WHAT YOU NEED TO DO: If a line in the data contains "Reset", copy it out.

>>>

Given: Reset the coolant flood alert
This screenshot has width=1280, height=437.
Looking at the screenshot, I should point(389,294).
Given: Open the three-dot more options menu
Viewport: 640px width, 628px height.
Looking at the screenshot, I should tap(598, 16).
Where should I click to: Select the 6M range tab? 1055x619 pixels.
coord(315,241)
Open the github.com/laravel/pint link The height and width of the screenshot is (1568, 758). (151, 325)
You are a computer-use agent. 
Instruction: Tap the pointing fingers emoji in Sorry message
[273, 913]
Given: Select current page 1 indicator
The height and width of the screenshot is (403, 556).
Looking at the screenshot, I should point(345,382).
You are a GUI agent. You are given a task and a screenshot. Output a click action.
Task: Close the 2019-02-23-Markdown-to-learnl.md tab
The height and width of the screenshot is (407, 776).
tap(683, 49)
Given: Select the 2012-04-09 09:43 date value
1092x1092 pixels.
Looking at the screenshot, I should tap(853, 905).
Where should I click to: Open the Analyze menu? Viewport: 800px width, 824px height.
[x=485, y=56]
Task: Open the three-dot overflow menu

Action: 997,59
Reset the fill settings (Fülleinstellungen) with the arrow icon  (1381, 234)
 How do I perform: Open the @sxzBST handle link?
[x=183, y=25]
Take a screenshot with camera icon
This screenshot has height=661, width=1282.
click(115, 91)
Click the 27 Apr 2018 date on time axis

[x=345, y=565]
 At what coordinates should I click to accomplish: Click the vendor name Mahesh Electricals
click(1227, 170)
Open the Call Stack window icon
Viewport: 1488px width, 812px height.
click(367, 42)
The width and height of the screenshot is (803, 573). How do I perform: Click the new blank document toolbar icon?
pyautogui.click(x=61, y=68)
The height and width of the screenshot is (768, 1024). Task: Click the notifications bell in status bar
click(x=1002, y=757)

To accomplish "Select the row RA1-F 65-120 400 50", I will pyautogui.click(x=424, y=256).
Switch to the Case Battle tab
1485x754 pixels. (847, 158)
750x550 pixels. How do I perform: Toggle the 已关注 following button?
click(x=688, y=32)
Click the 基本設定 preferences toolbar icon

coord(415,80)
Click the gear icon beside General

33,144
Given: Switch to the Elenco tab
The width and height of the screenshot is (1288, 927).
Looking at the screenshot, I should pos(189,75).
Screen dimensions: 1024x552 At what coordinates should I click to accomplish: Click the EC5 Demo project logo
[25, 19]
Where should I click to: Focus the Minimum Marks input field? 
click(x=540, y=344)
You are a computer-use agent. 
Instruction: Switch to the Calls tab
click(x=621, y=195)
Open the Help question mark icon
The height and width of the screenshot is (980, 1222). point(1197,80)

<<<

COMPLETED TASK:
Given: Reset the coolant flood alert
Reset the fill settings (Fülleinstellungen) with the arrow icon  (1381, 234)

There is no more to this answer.